### Job 1
Using the Java multi-threading text, answer these:
(a) About how many minutes does it say you need?
(b) Which three problems for concurrent programming does it list?
(c) In the visibility scenario, what value does thread 2 end up with instead of 7?
### Job 2
In the Java multi-threading text, copy everything from "In a multi-threaded" down to "working on them.", renaming "main memory" to "RAM" each time it appears.

### Selected excerpt
══════════════════════════════
A Java application runs by default in one process.
Within a Java application, we can use multi-threads to achieve parallel processing or asynchronous behavior.
What You Need
- About 7 minutes
- A favorite text editor or IDE
- Java 8 or later
1. Why Multi-Threading
As we all know, the speed of CPU, memory, and I/O devices are very different.
In order to make reasonable use of the high performance of CPU and balance the speed difference of memory and I/O devices, the computer architecture, operating system, and program compiler have all made contributions :
- CPU adds the usage of cache to equalize speed difference with memory;
- Operating system adds the usage of processes and threads to multiplex the CPU in time-sharing, thereby balancing the speed difference with I/O devices;
- Program compiler optimizes the execution order of program instructions, so that the cache can be used more reasonably.
On the other hand, all above contributions generate problems for concurrent programming :
- Visibility Problem;
- Atomicity Problem;
- Orderness Problem.
2. Problems With Multi-Threading
If multiple threads access a same shared data without synchronizing operations, the results of the operations may be inconsistent.
2.1 Visibility – CPU Cache Caused
Visibility means that modifications to a shared data by one thread can be seen immediately by another thread.
In a multi-threaded application, if the computer contains more than one CPU, for performance reasons, each thread may copy data from main memory into a CPU cache while working on them.
There are no guarantees about when the JVM reads data from main memory into CPU caches, or writes data from CPU caches to main memory.
So imagine that thread 1 writes data (0 by default) to 7 then thread 2 reads data, the thread 2 should have data value = 7.
But there is a moment that thread 1 set data value to 7 in its CPU cache but not yet write back to main memory, at the same time thread 2 reads data from main memory :
In this way, there is a problem because thread 2 has finally data value = 0 instead of 7.
2.2 Atomicity – Caused By CPU Time Multiplexing
Atomicity means that an operation or multiple operations are either all executed in one shot without interruption of any factor, or none of them are executed.
The following example demonstrates that multi-threads perform an auto-increment operation at the same time, and the final value may be less than 1000 after the operation is completed.
══════════════════════════════
### Data rows

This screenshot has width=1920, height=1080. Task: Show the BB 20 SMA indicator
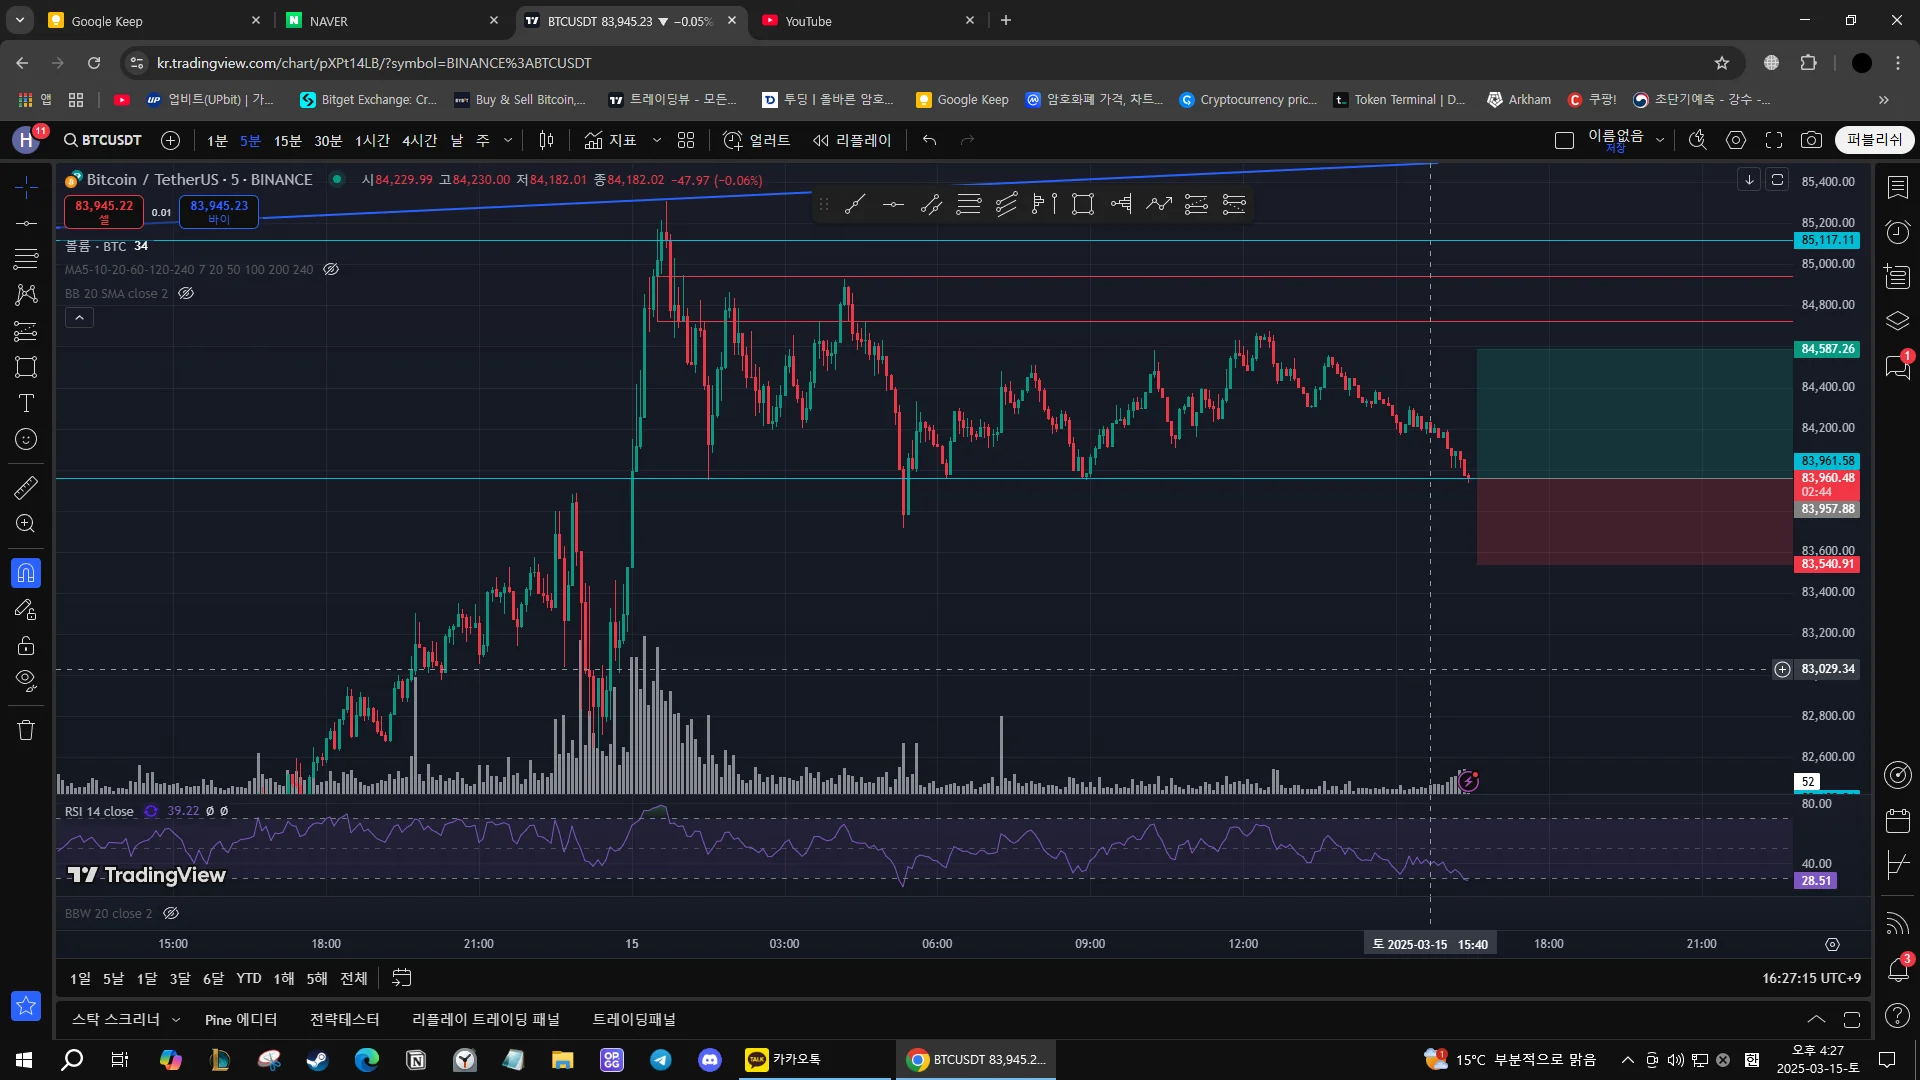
══════════════════════════════
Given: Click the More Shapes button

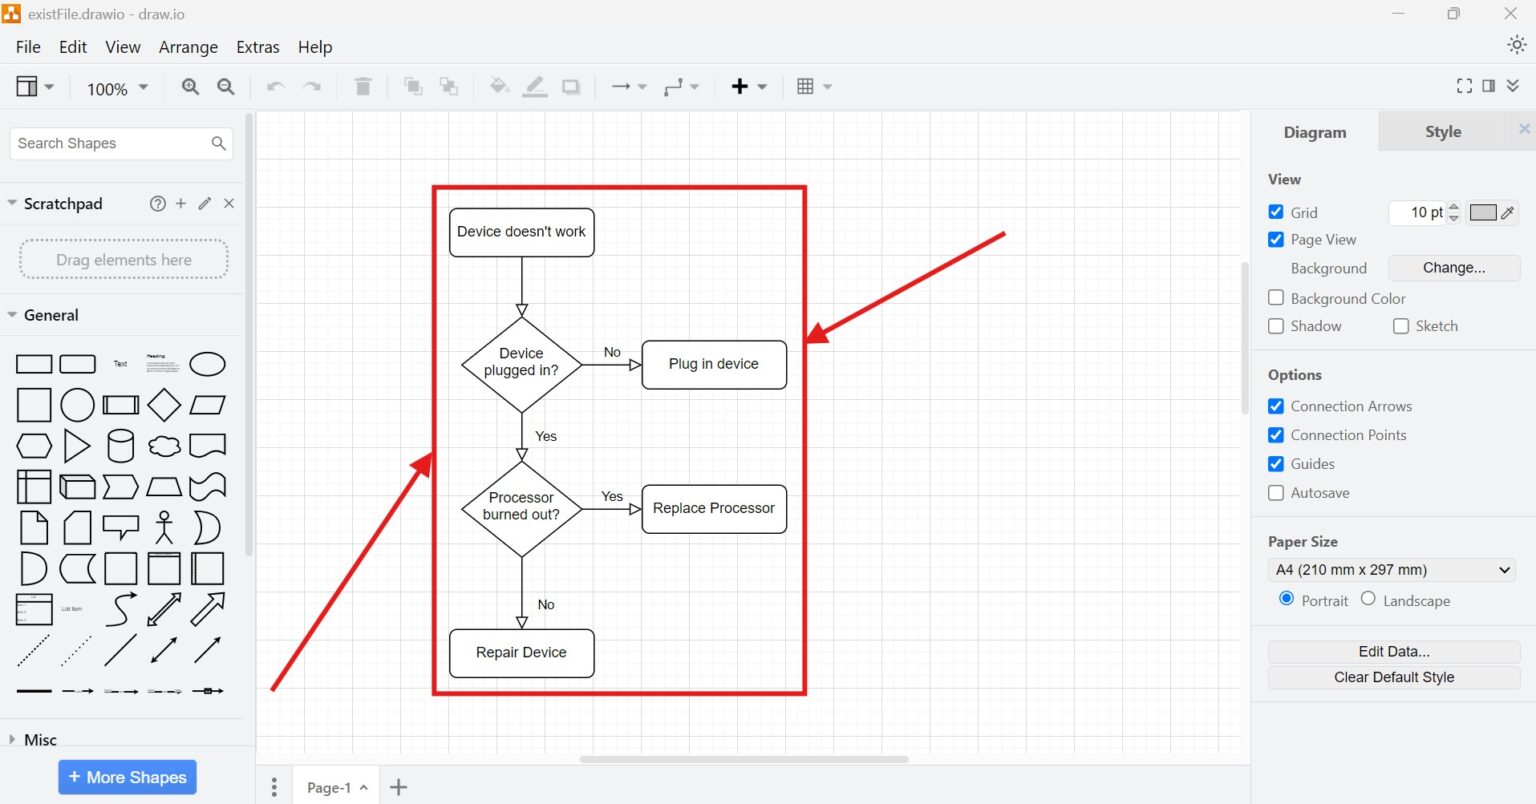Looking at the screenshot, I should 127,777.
══════════════════════════════
### Written solution 1
(a) About 7 minutes.
(b) Visibility Problem, Atomicity Problem, and Orderness Problem.
(c) 0.

### Written solution 2
In a multi-threaded application, if the computer contains more than one CPU, for performance reasons, each thread may copy data from RAM into a CPU cache while working on them.